|Geographical Range||Sub-Saharan Africa and Northern Iran|
|Habitat||Open and semi-arid savannas; light woodlands|
|Scientific Name||Acinonyx jubatus|
The cheetah is the fastest land animal in the world, sprinting up to 70 miles per hour! However, this fast cat can only maintain its top speed for short distances (less than one-half mile, due to a poor internal cooling system).
Built for Speed
Cheetahs are made for sprinting. Their slender, streamlined body allows fast runs and their flexible spine and long legs enable the cat to take big strides. They also have over-sized lungs, heart, and breathing passages, so they're able to pump more oxygen during runs. Their long tail acts like a counter balance when running, and semi-retractable claws provide better traction during sprints.

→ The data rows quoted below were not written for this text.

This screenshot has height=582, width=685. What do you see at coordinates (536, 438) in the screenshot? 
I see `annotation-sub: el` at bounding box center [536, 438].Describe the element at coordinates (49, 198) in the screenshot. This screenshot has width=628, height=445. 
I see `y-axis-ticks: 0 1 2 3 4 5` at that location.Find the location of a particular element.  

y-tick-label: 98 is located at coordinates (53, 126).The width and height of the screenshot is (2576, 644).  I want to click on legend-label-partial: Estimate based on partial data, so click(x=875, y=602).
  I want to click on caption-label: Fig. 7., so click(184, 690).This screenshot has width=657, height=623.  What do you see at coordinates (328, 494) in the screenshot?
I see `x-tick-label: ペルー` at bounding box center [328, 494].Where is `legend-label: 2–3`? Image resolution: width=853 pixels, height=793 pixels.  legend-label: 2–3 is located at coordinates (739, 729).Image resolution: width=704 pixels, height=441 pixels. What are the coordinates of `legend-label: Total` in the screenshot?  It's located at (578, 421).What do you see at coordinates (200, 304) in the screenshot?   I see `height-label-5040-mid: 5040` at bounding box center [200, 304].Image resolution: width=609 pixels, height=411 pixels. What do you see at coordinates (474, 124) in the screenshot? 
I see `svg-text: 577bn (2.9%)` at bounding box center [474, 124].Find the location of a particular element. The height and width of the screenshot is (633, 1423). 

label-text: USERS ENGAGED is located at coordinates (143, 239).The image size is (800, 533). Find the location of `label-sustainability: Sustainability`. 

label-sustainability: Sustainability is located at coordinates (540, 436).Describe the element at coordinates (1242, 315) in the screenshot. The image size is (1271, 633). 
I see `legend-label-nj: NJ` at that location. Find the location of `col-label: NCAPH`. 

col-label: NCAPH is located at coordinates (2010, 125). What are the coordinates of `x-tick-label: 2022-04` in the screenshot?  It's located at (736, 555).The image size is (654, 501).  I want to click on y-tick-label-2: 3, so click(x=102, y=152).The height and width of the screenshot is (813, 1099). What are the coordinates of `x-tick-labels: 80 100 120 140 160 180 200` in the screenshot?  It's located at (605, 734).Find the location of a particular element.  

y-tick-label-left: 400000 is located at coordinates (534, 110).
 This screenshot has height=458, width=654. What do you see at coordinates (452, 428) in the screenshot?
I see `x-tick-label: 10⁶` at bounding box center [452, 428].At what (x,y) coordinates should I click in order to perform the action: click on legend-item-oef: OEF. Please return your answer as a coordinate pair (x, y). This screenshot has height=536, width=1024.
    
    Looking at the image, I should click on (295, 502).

Being fast helps cheetahs chase down prey, but these cats also have other traits that help them hunt. Their spotted coat provides good camouflage -- perfect for sneaking up on unsuspecting victims! And the black "teardrops" under each eye may enhance their vision by reducing glare from the sun.
On the Hunt
Early morning and late afternoon are prime hunting times for cheetahs. The first step is to locate the prey. To do this, cheetahs often sit on a termite mound or tree limb to scan the countryside. Though they like gazelles best, cheetahs also keep an eye out for impalas, springhares, birds, and the young of warthogs, kudu, hartebeest, and other mammals.
Once a cheetah has selected its prey, the chase begins! The cheetah tries to get within 50 yards of the intended victim before accelerating to top speed. Most sprints last only about twenty seconds (and rarely exceed one minute). During the chase, the cheetah uses its front claws to trip its prey. The cat quickly dispatches its victim with a bite to the throat (or through the skull, for small animals).
Cheetahs usually eat every two to five days. And they must eat quickly, because their food is often stolen by larger, more powerful animals (like lions, leopards, and hyenas).
Not Your Average Kittens
For cheetahs, the peak season for births is March through June (though they can breed any time of year). A female gives birth to a litter of one to eight cubs, with four being the average. At birth the cubs are about one foot long and weight only one-half pound. They're gray in color, and have a mantle of mane-like hair that may provide camouflage when the youngsters are laying in the grass.
During the first few weeks of life, the mother moves her cubs often to avoid enemies. But she has to leave them alone when she goes off to hunt, and during these times many cubs are killed by lions and other predators.
When cubs are about six weeks old, they start to follow their mom around and to learn how to hunt. They remain with her for 13 to 20 months. Young cheetahs are fully mature at about two years of age.
Race for Survival
Cheetahs are in trouble in the wild. In the last century, the cheetah population has declined from 100,000 to fewer than 10,000 individuals, and the species has become extinct in at least 13 countries.
Cheetahs face many problems, including habitat loss, poaching, and competition with large predators. They also run into trouble with ranchers, who often mistakenly blame cheetahs for livestock losses -- and shoot them. Finally, cheetahs lack genetic diversity. This means that individuals in the population are very closely related, and so are at greater risk from diseases.
Is anything being done to help cheetahs? Yes! Various conservation organizations, including the Saint Louis Zoo, are working to save these animals before it's too late. Through their efforts, cheetahs may win their race for survival. (See side story.)
- Male cheetahs often form coalitions of two to five individuals, usually related, that remain together for life. Females are normally solitary, except when they're raising their young.
- Cheetahs use "play trees" to meet other cheetahs in the wild. The play tree usually has a horizontal trunk or branches -- perfect for climbing and marking with urine and feces, the cheetah's calling card!
- The mane-like mantle of cheetah cubs disappears between three and six months -- the time when cubs are weaned.